Skip to content

Local Transcription

Local transcription converts speech to text on your own infrastructure without sending audio to an external service. Voquill desktop clients are automatically pointed at providers you configure in the admin portal, so all audio and transcription traffic stays within your internal network.

By hosting your own instance of Speaches, you can run speech-to-text transcription entirely on-premise. Speaches is an OpenAI API-compatible server that uses faster-whisper for transcription. This works best with a GPU. CPU-only images are available, but expect significantly slower inference times. We recommend at least 16 GB of RAM for most models.

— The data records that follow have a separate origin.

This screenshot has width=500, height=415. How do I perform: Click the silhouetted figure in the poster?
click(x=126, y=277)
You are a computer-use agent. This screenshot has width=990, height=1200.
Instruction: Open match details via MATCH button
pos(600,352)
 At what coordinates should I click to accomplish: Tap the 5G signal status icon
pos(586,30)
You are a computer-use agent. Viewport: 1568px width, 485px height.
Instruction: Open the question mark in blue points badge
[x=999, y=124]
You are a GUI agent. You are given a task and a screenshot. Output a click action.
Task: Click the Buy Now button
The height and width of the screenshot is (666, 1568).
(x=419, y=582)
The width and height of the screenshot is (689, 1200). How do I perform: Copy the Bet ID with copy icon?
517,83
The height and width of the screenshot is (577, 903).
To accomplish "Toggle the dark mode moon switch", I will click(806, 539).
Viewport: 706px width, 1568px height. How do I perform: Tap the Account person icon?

Add the following service to the docker-compose.yml you created during initial setup:

speaches:
image: ghcr.io/speaches-ai/speaches:latest-cpu
ports:
- "8000:8000"
volumes:
- speaches_data:/home/ubuntu/.cache
networks:
- voquill

And add the volume to your existing volumes section:

volumes:
postgres_data:
speaches_data:

Start the service:

Terminal window
docker compose up -d speaches

Open the admin portal and navigate to the Transcription Providers page. Add a new provider with the following settings:

  • Type: Speaches
  • URL: http://speaches:8000 (if running on the same Docker network) or http://your-host:8000 (if running on a separate machine)
  • Model: The model you want to use (e.g. Systran/faster-whisper-base)

Configuring a local transcription provider in the admin portal

After adding a provider, the UI shows the sync status of each model. You can monitor this to see whether the model has been pulled successfully, and click to retry if it failed. To change the model later, use the three-dot menu on the provider card to update the configuration. Voquill will automatically pull the new model.

Model sync status in the admin portal

You can run multiple Speaches instances on different machines within your organization. Add each one as a separate provider in the admin portal. Voquill handles load balancing automatically and will distribute transcription requests across all configured providers.